Start of Records supplied

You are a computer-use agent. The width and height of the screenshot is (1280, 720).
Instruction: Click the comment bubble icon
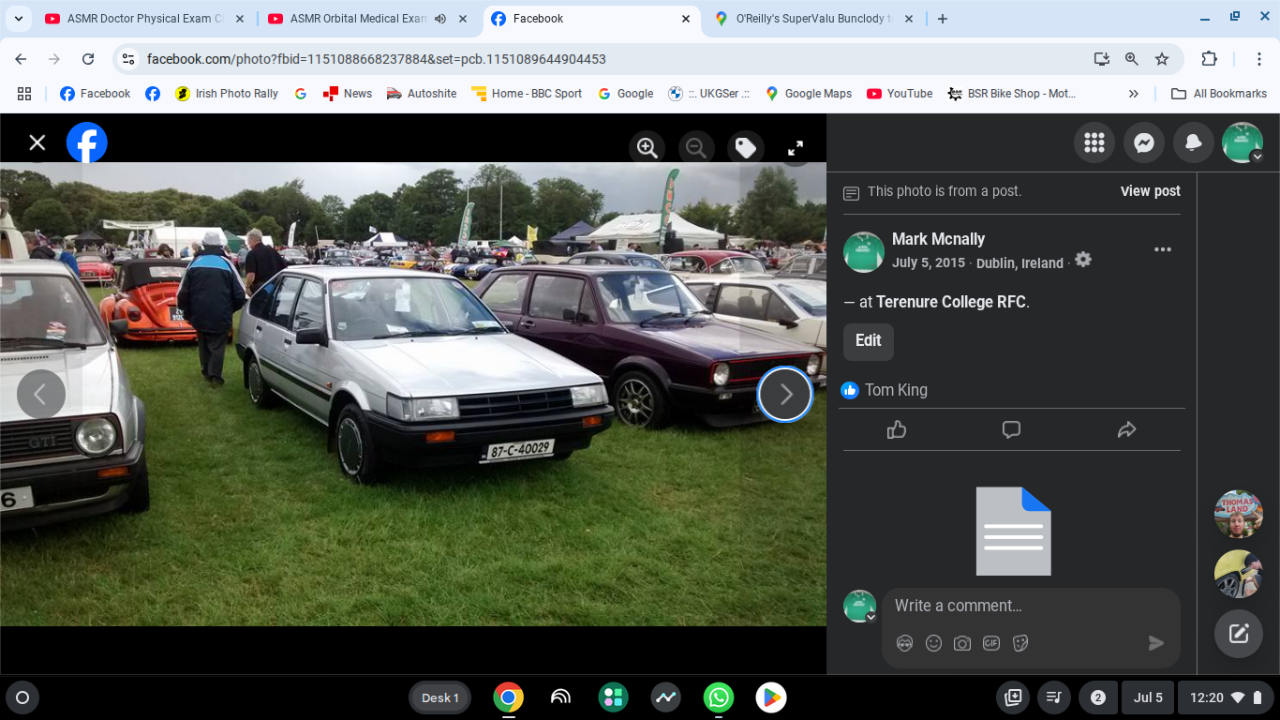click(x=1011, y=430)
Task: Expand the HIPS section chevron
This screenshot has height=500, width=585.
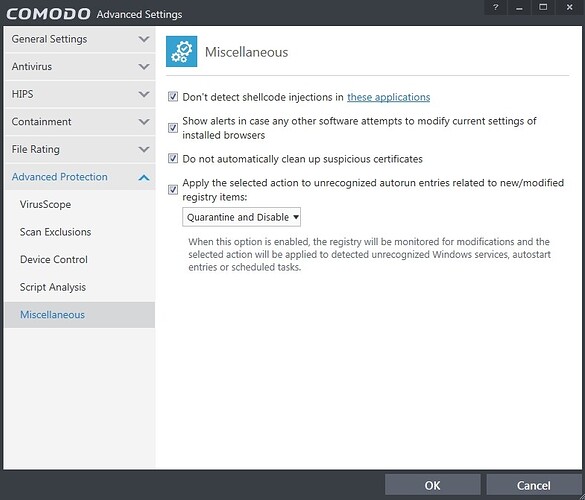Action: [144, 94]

End of Records supplied
Start of Records supplied

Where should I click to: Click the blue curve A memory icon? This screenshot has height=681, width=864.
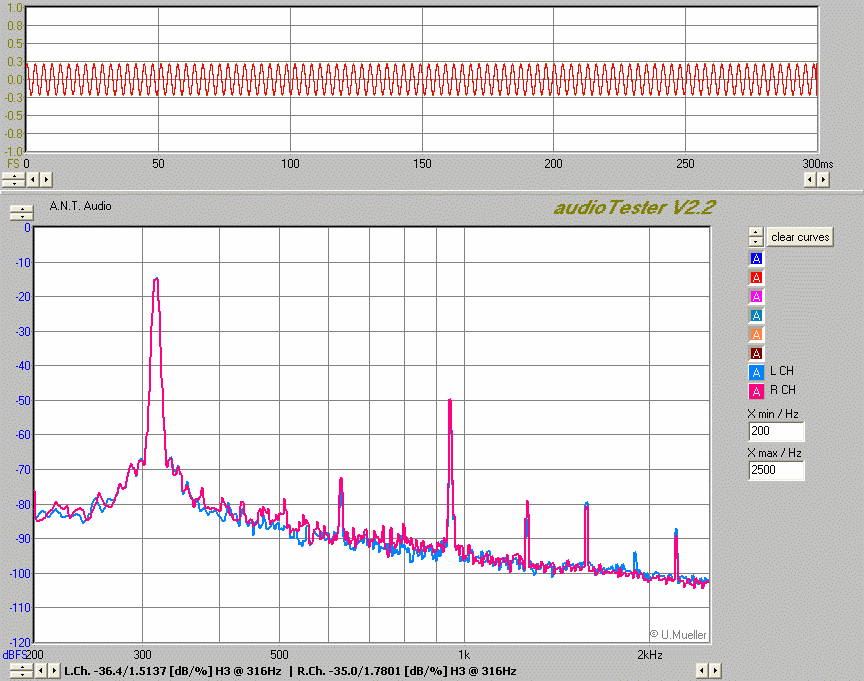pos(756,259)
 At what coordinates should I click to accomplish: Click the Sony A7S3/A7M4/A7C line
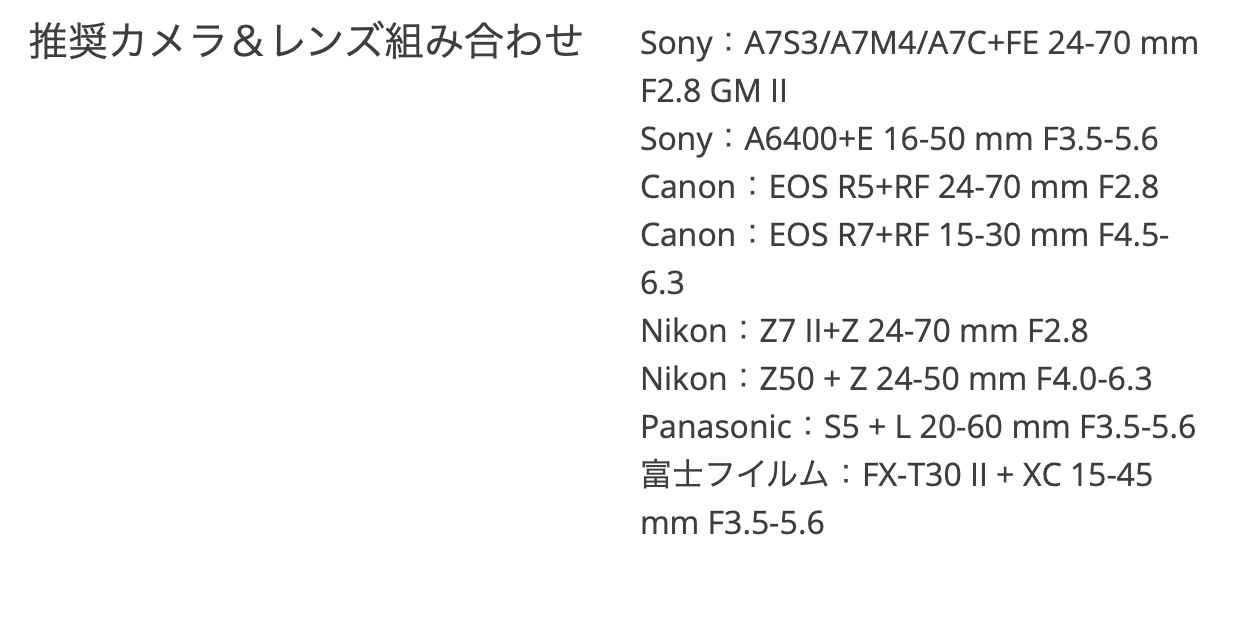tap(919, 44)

End of Records supplied
Start of Records supplied

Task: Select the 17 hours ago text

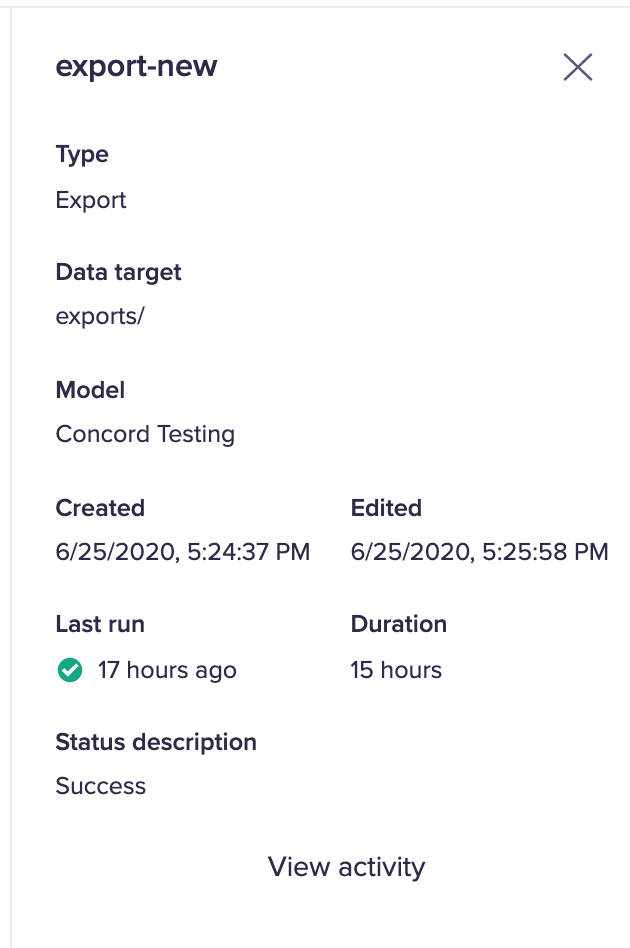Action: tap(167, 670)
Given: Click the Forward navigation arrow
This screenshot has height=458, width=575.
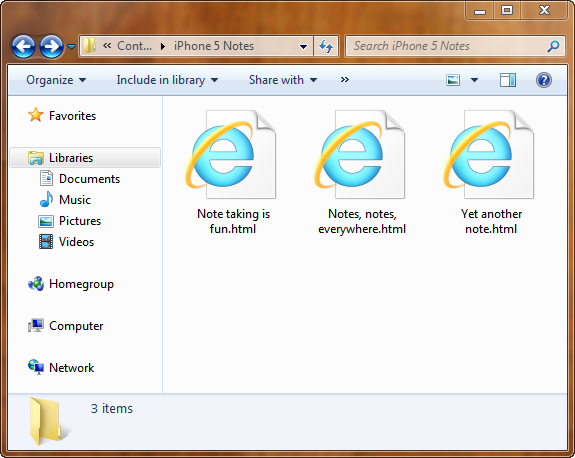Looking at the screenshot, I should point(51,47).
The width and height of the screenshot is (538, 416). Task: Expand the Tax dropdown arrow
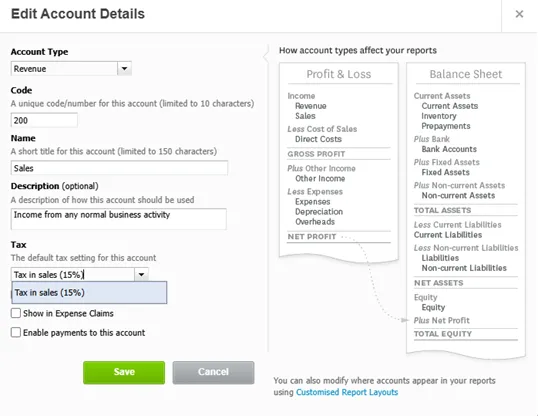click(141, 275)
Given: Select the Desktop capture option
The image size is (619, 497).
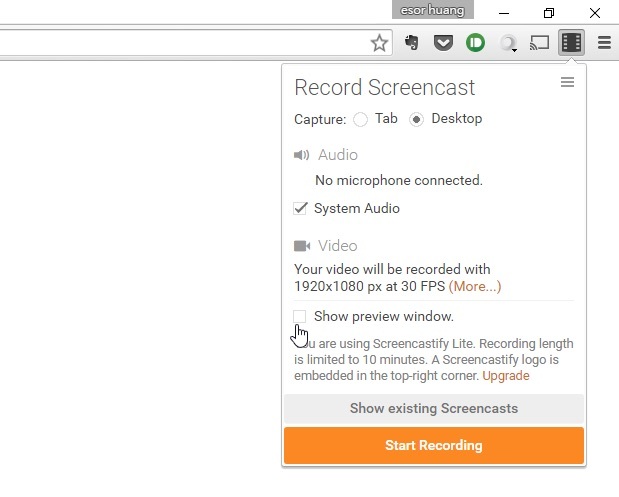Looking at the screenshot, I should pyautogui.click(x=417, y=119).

End of Records supplied

Among the entries above, determine how many lines contain "Given", then output only that number.

**Result for this task:**
2